- **The records**:

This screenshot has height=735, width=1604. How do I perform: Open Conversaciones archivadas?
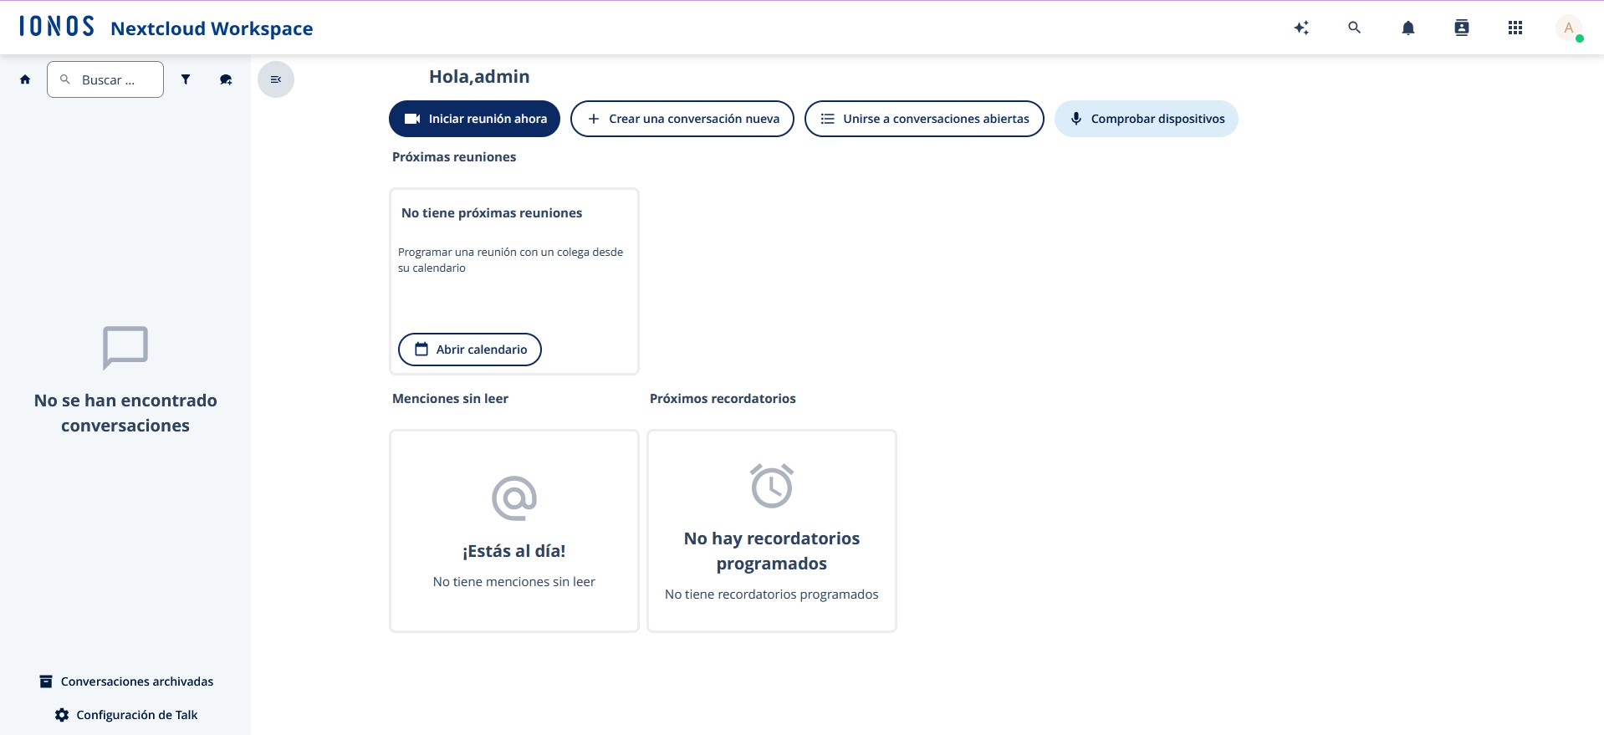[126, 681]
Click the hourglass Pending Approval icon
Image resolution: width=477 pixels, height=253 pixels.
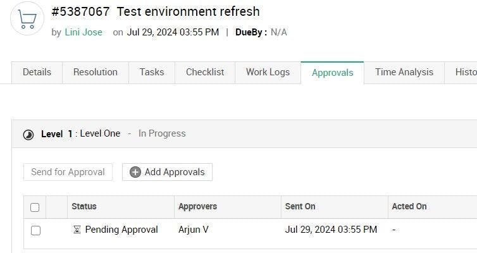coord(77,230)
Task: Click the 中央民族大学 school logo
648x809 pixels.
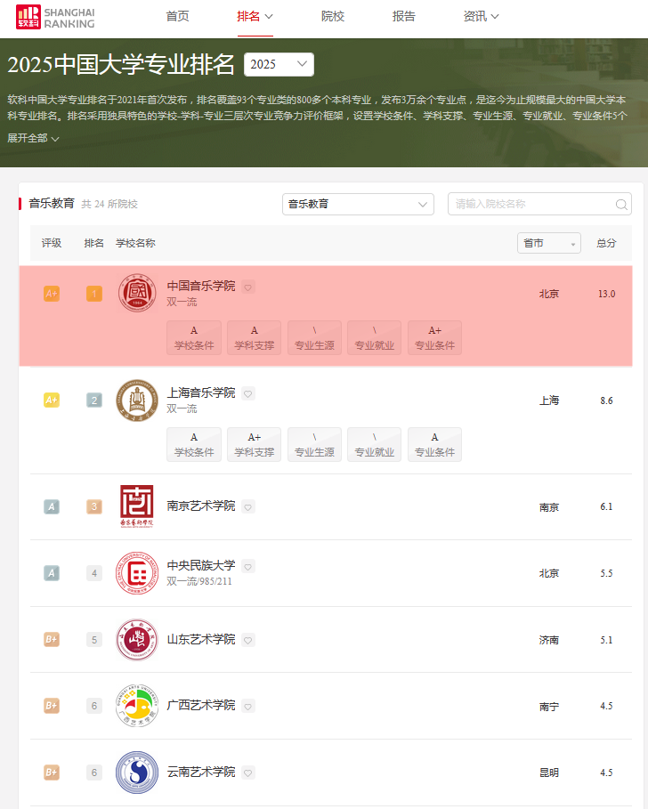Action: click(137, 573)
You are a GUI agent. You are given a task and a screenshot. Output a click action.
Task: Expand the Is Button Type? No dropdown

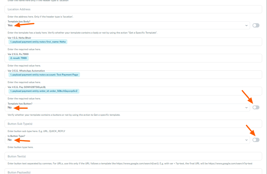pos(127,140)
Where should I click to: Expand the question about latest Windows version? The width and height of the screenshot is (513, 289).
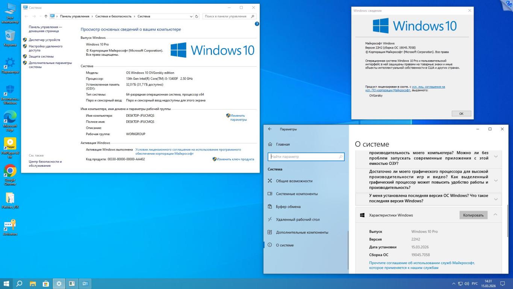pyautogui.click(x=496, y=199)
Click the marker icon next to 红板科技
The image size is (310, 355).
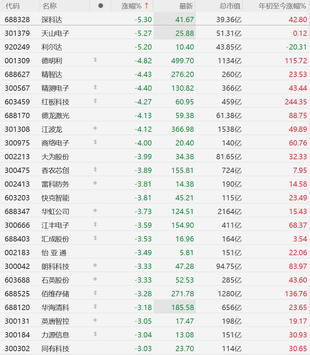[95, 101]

* * *

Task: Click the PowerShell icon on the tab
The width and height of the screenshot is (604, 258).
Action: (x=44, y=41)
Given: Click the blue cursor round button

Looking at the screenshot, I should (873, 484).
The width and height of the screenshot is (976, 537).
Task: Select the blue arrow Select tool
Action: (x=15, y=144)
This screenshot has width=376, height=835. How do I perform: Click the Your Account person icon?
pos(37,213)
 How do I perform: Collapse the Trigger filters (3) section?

* * *

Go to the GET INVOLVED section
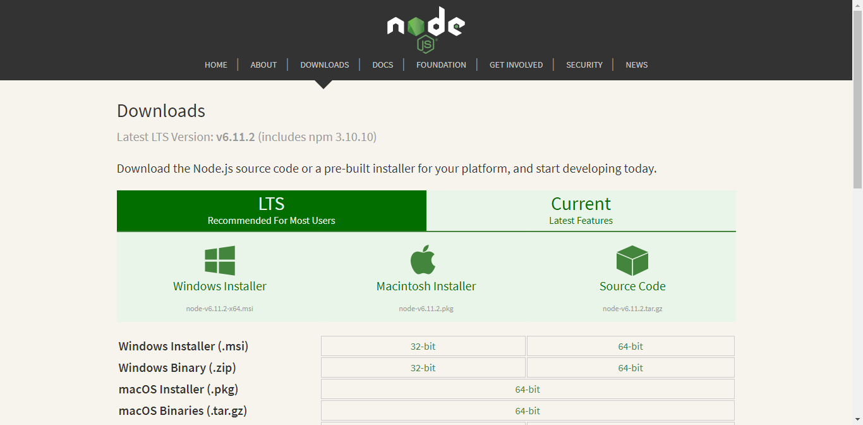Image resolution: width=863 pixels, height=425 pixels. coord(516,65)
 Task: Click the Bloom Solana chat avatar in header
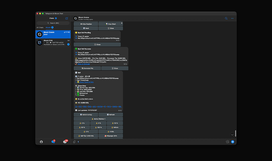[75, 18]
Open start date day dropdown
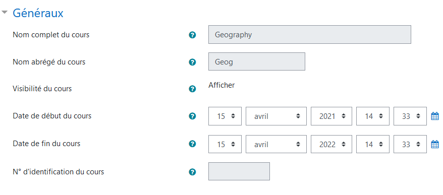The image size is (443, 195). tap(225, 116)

- **Brief**: Reproduce the part of the data above that opens with the line containing "Task: Click the Bloom" and closes with the line containing "The image size is (443, 195). tap(225, 116)", both lines included. Leave the pictures out.

- **Result**:
 Task: Click the Bloom Solana chat avatar in header
[75, 18]
Open start date day dropdown
The image size is (443, 195). tap(225, 116)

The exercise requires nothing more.